Claims made about particular pharmaceuticals in advertisements placed in medical journals are often not supported by evidence that is of either reasonable quality or independent.16,17 Also drug companies publish information about the economic benefits of prescribing their products, again with poor quality supporting evidence.18 Moreover, there is evidence that drug company advertising can threaten the editorial independence of journals. Fugh-Bergman et al. cite several instances of conflict between journal editorial decisions and drug company advertising, which on one occasion in 1993 ultimately led to the resignation of the co-editors of Annals of Internal Medicine.13
Prominent past and present journal editors have raised serious concerns about the influence of the drug industry in medicine.1 These include Richard Horton (Lancet) who says: ‘Journals have devolved into information laundering operations for the pharmaceutical industry’; Richard Smith (British Medical Journal) who describes medical journals as ‘an extension of the marketing arm of pharmaceutical companies’; and Marcia Angell (NEJM) who describes the pharmaceutical industry as: ‘Primarily a marketing machine to sell drugs of dubious benefit . . .’. Unfortunately, these views have not been translated into action; all three journals not only accept drug company advertising, but keenly solicit it.
Only a few journals, such as PLoS Medicine, have actively taken a stand against drug advertising by pharmaceutical companies.

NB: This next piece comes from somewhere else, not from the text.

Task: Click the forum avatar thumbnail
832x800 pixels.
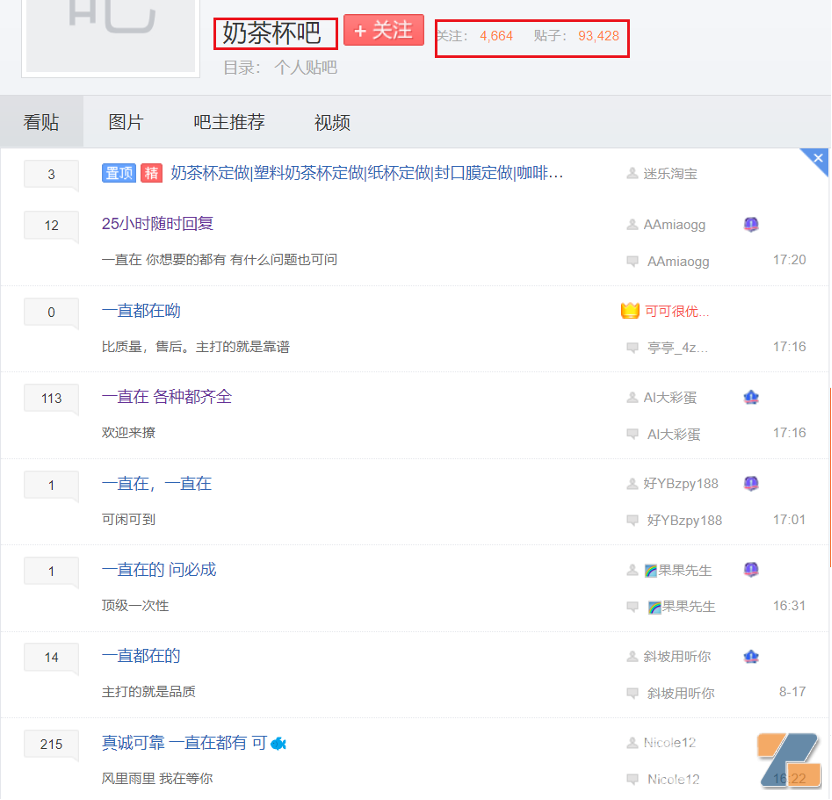Action: pyautogui.click(x=110, y=35)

This is a difficult decision as drug company advertising makes good money not only for the drug companies, but also for the journal, and any sponsoring physician organization that publishes the journal, that might make up 10% or more of their total annual revenue.13 This represents a significant income stream for a journal, upon which it might come to rely.
Doctors need to stop being used as agents of the drug industry in the complex financial arrangement between drug companies and consumers. It is time to show leadership and make a stand, and medical journals have a critical role to play in this. At EMA we have therefore drawn a line in the sand, and have stopped all drug advertising forthwith. We invite other journals to show their support and follow suit, by declaring their hand and doing the same.